═══ Data to use

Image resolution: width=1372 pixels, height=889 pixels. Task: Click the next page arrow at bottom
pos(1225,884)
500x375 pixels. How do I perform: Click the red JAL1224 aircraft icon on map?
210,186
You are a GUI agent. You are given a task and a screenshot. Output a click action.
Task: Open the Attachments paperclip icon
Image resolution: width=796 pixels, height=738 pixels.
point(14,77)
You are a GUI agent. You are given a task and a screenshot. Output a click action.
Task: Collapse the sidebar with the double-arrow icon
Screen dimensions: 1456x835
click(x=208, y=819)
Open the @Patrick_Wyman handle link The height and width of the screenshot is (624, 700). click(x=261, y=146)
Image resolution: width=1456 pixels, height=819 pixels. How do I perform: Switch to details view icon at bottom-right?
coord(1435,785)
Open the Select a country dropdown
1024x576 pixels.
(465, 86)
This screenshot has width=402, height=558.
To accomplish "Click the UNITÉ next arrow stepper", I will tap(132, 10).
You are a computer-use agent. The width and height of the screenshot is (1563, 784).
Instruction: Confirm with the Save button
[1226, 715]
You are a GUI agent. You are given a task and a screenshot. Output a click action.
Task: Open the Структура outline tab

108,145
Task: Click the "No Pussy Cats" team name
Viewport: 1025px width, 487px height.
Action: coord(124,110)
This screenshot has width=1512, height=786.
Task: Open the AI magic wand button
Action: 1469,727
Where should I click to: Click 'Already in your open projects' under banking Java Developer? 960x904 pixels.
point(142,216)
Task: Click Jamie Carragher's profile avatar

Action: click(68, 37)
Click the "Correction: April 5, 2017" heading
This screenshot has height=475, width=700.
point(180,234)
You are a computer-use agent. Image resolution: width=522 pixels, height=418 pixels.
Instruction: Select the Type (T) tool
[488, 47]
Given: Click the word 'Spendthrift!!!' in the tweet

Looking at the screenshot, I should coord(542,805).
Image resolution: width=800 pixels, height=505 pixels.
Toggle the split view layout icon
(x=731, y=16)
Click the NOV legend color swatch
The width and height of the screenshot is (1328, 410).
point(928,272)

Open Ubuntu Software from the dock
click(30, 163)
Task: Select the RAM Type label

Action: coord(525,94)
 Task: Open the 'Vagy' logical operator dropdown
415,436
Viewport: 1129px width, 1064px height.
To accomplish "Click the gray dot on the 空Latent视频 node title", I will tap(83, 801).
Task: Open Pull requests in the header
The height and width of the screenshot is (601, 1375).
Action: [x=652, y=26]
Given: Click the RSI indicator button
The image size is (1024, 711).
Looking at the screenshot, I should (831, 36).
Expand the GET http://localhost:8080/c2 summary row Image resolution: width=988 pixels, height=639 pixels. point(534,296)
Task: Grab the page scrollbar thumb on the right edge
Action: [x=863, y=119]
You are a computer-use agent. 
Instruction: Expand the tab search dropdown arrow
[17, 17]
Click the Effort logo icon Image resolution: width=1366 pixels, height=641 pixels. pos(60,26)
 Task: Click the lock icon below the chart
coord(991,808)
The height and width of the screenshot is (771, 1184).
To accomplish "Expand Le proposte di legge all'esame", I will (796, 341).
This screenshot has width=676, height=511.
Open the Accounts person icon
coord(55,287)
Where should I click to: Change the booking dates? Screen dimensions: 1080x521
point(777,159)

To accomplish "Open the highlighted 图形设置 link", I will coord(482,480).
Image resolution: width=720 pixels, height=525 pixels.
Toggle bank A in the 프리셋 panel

══════

* **Goal of the exercise**
Give all the data above as a Markdown table with two columns, n for the row number and Line for the line, leaving out blank lines.

* **Written reply**
| n | Line |
|---|---|
| 1 | Image resolution: width=1372 pixels, height=889 pixels. Task: Click the next page arrow at bottom |
| 2 | pos(1225,884) |
| 3 | 500x375 pixels. How do I perform: Click the red JAL1224 aircraft icon on map? |
| 4 | 210,186 |
| 5 | You are a GUI agent. You are given a task and a screenshot. Output a click action. |
| 6 | Task: Open the Attachments paperclip icon |
| 7 | Image resolution: width=796 pixels, height=738 pixels. |
| 8 | point(14,77) |
| 9 | You are a GUI agent. You are given a task and a screenshot. Output a click action. |
| 10 | Task: Collapse the sidebar with the double-arrow icon |
| 11 | Screen dimensions: 1456x835 |
| 12 | click(x=208, y=819) |
| 13 | Open the @Patrick_Wyman handle link The height and width of the screenshot is (624, 700). click(x=261, y=146) |
| 14 | Image resolution: width=1456 pixels, height=819 pixels. How do I perform: Switch to details view icon at bottom-right? |
| 15 | coord(1435,785) |
| 16 | Open the Select a country dropdown |
| 17 | 1024x576 pixels. |
| 18 | (465, 86) |
| 19 | This screenshot has width=402, height=558. |
| 20 | To accomplish "Click the UNITÉ next arrow stepper", I will tap(132, 10). |
| 21 | You are a computer-use agent. The width and height of the screenshot is (1563, 784). |
| 22 | Instruction: Confirm with the Save button |
| 23 | [1226, 715] |
| 24 | You are a GUI agent. You are given a task and a screenshot. Output a click action. |
| 25 | Task: Open the Структура outline tab |
| 26 | 108,145 |
| 27 | Task: Click the "No Pussy Cats" team name |
| 28 | Viewport: 1025px width, 487px height. |
| 29 | Action: coord(124,110) |
| 30 | This screenshot has width=1512, height=786. |
| 31 | Task: Open the AI magic wand button |
| 32 | Action: 1469,727 |
| 33 | Where should I click to: Click 'Already in your open projects' under banking Java Developer? 960x904 pixels. |
| 34 | point(142,216) |
| 35 | Task: Click Jamie Carragher's profile avatar |
| 36 | Action: click(68, 37) |
| 37 | Click the "Correction: April 5, 2017" heading |
| 38 | This screenshot has height=475, width=700. |
| 39 | point(180,234) |
| 40 | You are a computer-use agent. Image resolution: width=522 pixels, height=418 pixels. |
| 41 | Instruction: Select the Type (T) tool |
| 42 | [488, 47] |
| 43 | Given: Click the word 'Spendthrift!!!' in the tweet |
| 44 | Looking at the screenshot, I should coord(542,805). |
| 45 | Image resolution: width=800 pixels, height=505 pixels. |
| 46 | Toggle the split view layout icon |
| 47 | (x=731, y=16) |
| 48 | Click the NOV legend color swatch |
| 49 | The width and height of the screenshot is (1328, 410). |
| 50 | point(928,272) |
| 51 | Open Ubuntu Software from the dock |
| 52 | click(30, 163) |
| 53 | Task: Select the RAM Type label |
| 54 | Action: coord(525,94) |
| 55 |  Task: Open the 'Vagy' logical operator dropdown |
| 56 | 415,436 |
| 57 | Viewport: 1129px width, 1064px height. |
| 58 | To accomplish "Click the gray dot on the 空Latent视频 node title", I will tap(83, 801). |
| 59 | Task: Open Pull requests in the header |
| 60 | The height and width of the screenshot is (601, 1375). |
| 61 | Action: [x=652, y=26] |
| 62 | Given: Click the RSI indicator button |
| 63 | The image size is (1024, 711). |
| 64 | Looking at the screenshot, I should (831, 36). |
| 65 | Expand the GET http://localhost:8080/c2 summary row Image resolution: width=988 pixels, height=639 pixels. point(534,296) |
| 66 | Task: Grab the page scrollbar thumb on the right edge |
| 67 | Action: [x=863, y=119] |
| 68 | You are a computer-use agent.  |
| 69 | Instruction: Expand the tab search dropdown arrow |
| 70 | [17, 17] |
| 71 | Click the Effort logo icon Image resolution: width=1366 pixels, height=641 pixels. pos(60,26) |
| 72 |  Task: Click the lock icon below the chart |
| 73 | coord(991,808) |
| 74 | The height and width of the screenshot is (771, 1184). |
| 75 | To accomplish "Expand Le proposte di legge all'esame", I will (796, 341). |
| 76 | This screenshot has width=676, height=511. |
| 77 | Open the Accounts person icon |
| 78 | coord(55,287) |
| 79 | Where should I click to: Change the booking dates? Screen dimensions: 1080x521 |
| 80 | point(777,159) |
| 81 | To accomplish "Open the highlighted 图形设置 link", I will coord(482,480). |
| 82 | Image resolution: width=720 pixels, height=525 pixels. |
| 83 | Toggle bank A in the 프리셋 panel |